## Your assignment
Reproduce every record exactly as given.

Segment Open

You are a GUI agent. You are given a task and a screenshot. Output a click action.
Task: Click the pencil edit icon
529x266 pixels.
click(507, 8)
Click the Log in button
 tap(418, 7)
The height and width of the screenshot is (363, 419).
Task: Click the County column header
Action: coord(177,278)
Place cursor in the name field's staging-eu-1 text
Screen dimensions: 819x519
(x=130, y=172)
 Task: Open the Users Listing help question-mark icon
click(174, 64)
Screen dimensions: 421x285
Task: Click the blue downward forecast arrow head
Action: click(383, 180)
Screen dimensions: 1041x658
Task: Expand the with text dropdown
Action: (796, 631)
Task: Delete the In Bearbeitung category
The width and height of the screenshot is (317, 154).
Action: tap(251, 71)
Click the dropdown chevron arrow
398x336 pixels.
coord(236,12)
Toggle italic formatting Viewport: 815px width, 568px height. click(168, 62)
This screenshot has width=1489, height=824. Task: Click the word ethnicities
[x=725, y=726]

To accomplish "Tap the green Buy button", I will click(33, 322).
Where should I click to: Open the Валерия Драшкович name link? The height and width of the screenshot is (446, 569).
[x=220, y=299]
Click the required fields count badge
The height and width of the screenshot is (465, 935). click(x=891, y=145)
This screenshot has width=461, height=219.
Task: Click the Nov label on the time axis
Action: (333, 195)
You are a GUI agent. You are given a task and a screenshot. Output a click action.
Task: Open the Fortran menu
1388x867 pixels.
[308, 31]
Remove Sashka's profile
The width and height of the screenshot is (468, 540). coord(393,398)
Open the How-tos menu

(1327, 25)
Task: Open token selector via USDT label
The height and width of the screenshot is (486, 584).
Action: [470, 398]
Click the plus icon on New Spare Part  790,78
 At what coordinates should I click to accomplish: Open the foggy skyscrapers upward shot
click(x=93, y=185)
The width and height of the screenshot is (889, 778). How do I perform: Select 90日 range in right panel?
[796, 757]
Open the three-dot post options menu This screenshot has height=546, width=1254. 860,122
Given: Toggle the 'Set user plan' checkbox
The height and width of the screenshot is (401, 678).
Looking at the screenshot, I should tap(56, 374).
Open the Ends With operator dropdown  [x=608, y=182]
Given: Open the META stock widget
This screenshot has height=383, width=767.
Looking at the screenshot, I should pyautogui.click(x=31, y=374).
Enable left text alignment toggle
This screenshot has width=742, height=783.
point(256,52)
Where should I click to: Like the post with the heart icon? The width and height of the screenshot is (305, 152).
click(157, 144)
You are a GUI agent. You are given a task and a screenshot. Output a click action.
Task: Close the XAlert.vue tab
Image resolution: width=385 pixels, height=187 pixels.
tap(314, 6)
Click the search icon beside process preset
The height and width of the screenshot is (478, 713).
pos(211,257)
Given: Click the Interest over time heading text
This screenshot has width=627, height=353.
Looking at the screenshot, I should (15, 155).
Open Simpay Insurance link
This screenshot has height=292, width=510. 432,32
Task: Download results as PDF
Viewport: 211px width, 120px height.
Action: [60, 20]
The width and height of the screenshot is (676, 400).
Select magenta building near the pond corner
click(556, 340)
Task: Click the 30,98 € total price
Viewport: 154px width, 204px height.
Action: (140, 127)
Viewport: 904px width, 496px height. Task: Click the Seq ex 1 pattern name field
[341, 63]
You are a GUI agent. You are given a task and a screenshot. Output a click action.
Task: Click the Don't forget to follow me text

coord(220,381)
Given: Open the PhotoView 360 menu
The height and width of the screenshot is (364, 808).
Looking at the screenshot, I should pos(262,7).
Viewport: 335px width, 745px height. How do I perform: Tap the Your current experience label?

Segment Closed

## Solution to this exercise
You are a GUI agent. You are given a task and a screenshot. Output a click action.
Task: Click the pencil edit icon
529x266 pixels.
click(507, 8)
Click the Log in button
 tap(418, 7)
The height and width of the screenshot is (363, 419).
Task: Click the County column header
Action: coord(177,278)
Place cursor in the name field's staging-eu-1 text
Screen dimensions: 819x519
(x=130, y=172)
 Task: Open the Users Listing help question-mark icon
click(174, 64)
Screen dimensions: 421x285
Task: Click the blue downward forecast arrow head
Action: click(383, 180)
Screen dimensions: 1041x658
Task: Expand the with text dropdown
Action: (796, 631)
Task: Delete the In Bearbeitung category
The width and height of the screenshot is (317, 154).
Action: tap(251, 71)
Click the dropdown chevron arrow
398x336 pixels.
coord(236,12)
Toggle italic formatting Viewport: 815px width, 568px height. click(168, 62)
This screenshot has width=1489, height=824. Task: Click the word ethnicities
[x=725, y=726]

To accomplish "Tap the green Buy button", I will click(33, 322).
Where should I click to: Open the Валерия Драшкович name link? The height and width of the screenshot is (446, 569).
[x=220, y=299]
Click the required fields count badge
The height and width of the screenshot is (465, 935). click(x=891, y=145)
This screenshot has width=461, height=219.
Task: Click the Nov label on the time axis
Action: (333, 195)
You are a GUI agent. You are given a task and a screenshot. Output a click action.
Task: Open the Fortran menu
1388x867 pixels.
[308, 31]
Remove Sashka's profile
The width and height of the screenshot is (468, 540). coord(393,398)
Open the How-tos menu

(1327, 25)
Task: Open token selector via USDT label
The height and width of the screenshot is (486, 584).
Action: [470, 398]
Click the plus icon on New Spare Part  790,78
 At what coordinates should I click to accomplish: Open the foggy skyscrapers upward shot
click(x=93, y=185)
The width and height of the screenshot is (889, 778). How do I perform: Select 90日 range in right panel?
[796, 757]
Open the three-dot post options menu This screenshot has height=546, width=1254. 860,122
Given: Toggle the 'Set user plan' checkbox
The height and width of the screenshot is (401, 678).
Looking at the screenshot, I should tap(56, 374).
Open the Ends With operator dropdown  [x=608, y=182]
Given: Open the META stock widget
This screenshot has height=383, width=767.
Looking at the screenshot, I should pyautogui.click(x=31, y=374).
Enable left text alignment toggle
This screenshot has width=742, height=783.
point(256,52)
Where should I click to: Like the post with the heart icon? The width and height of the screenshot is (305, 152).
click(157, 144)
You are a GUI agent. You are given a task and a screenshot. Output a click action.
Task: Close the XAlert.vue tab
Image resolution: width=385 pixels, height=187 pixels.
tap(314, 6)
Click the search icon beside process preset
The height and width of the screenshot is (478, 713).
pos(211,257)
Given: Click the Interest over time heading text
This screenshot has width=627, height=353.
Looking at the screenshot, I should (15, 155).
Open Simpay Insurance link
This screenshot has height=292, width=510. 432,32
Task: Download results as PDF
Viewport: 211px width, 120px height.
Action: [60, 20]
The width and height of the screenshot is (676, 400).
Select magenta building near the pond corner
click(556, 340)
Task: Click the 30,98 € total price
Viewport: 154px width, 204px height.
Action: (140, 127)
Viewport: 904px width, 496px height. Task: Click the Seq ex 1 pattern name field
[341, 63]
You are a GUI agent. You are given a task and a screenshot. Output a click action.
Task: Click the Don't forget to follow me text

coord(220,381)
Given: Open the PhotoView 360 menu
The height and width of the screenshot is (364, 808).
Looking at the screenshot, I should pos(262,7).
Viewport: 335px width, 745px height. How do I perform: Tap the Your current experience label?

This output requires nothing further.